◆ **Document**
__________
Sans oublier le risque latent du hors bilan car in fine les engagements par signature sont des risques bilantiels

 En dépit des risques inhérents, les banques ne cessent de prendre des risques excessifs croyant que risque et rendement vont dans le même sens. Une exposition pareille, en l’absence de gardes-fou institionnels, constitue un véritable risque systèmique aux conséquences désastreuses.

La prise de risque chez les banques

On dénombre 4 principaux canaux:

1.    l’effet yield appetite : si les taux d’intérêt (à court et long termes) sont bas, et surtout si les opérateurs pensent qu’ils vont le rester assez longtemps, les investisseurs (et les banques) recherchent des actifs plus risqués pour leurs placements. L’aversion au risque diminue, à la fois parce que les comportements de prise supplémentaire de risque sont intégrés par les marchés (offre et demande) et parce qu’ils sont validés par la montée des valorisations boursières et des revenus

2.    l’effet concurrence : dans un contexte de liquidité abondante et de concurrence croissante, les banques sont incitées, soit à prêter de plus en plus, donc à réduire leurs marges d’intérêt, à diminuer leurs demandes de collatéraux soit à racheter les actions. Mais elles iront plutôt dans la voie de crédits supplémentaires, pour des raisons, disent-elles, de clientèle, de parts de marché, de maximisation de profit sur longue période.
__________
◆ **Extrait de données**

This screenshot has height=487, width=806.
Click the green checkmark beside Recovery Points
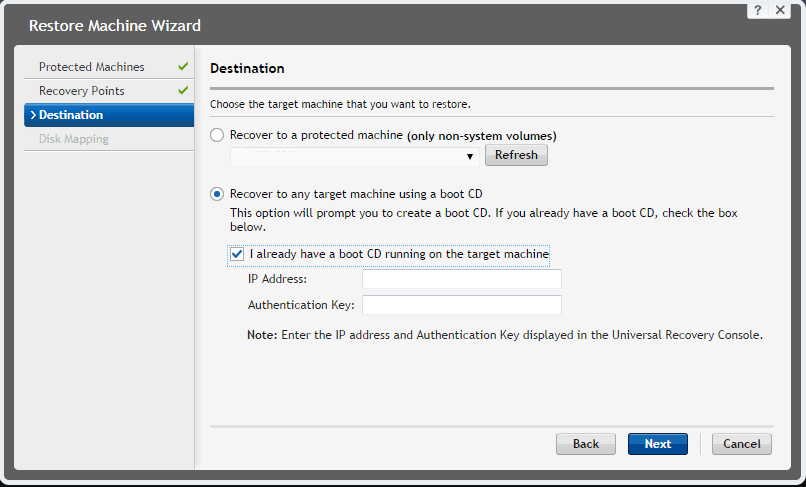click(183, 91)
__________
◆ **Questions et exercices**
1) Recopiez à l'identique le passage du texte sur la prise de risque bancaire qui commence aux mots "2.    l’effet concurrence : dans" et qui s'arrête après "sur longue période.".
2) Répondez aux questions suivantes à partir du texte sur la prise de risque bancaire :
(a) Combien de principaux canaux de prise de risque chez les banques y dénombre-t-on ?
(b) Selon l'effet yield appetite, dans quelle situation de taux d'intérêt les investisseurs recherchent-ils des actifs plus risqués ?
(c) Selon l'effet concurrence, dans quelle voie les banques iront-elles plutôt ?

◆ **Corrigé des exercices**
1)
2.    l’effet concurrence : dans un contexte de liquidité abondante et de concurrence croissante, les banques sont incitées, soit à prêter de plus en plus, donc à réduire leurs marges d’intérêt, à diminuer leurs demandes de collatéraux soit à racheter les actions. Mais elles iront plutôt dans la voie de crédits supplémentaires, pour des raisons, disent-elles, de clientèle, de parts de marché, de maximisation de profit sur longue période.

2)
(a) On en dénombre quatre.
(b) Lorsque les taux d'intérêt, à court et long termes, sont bas, et surtout si les opérateurs pensent qu'ils vont le rester assez longtemps.
(c) Elles iront plutôt dans la voie de crédits supplémentaires.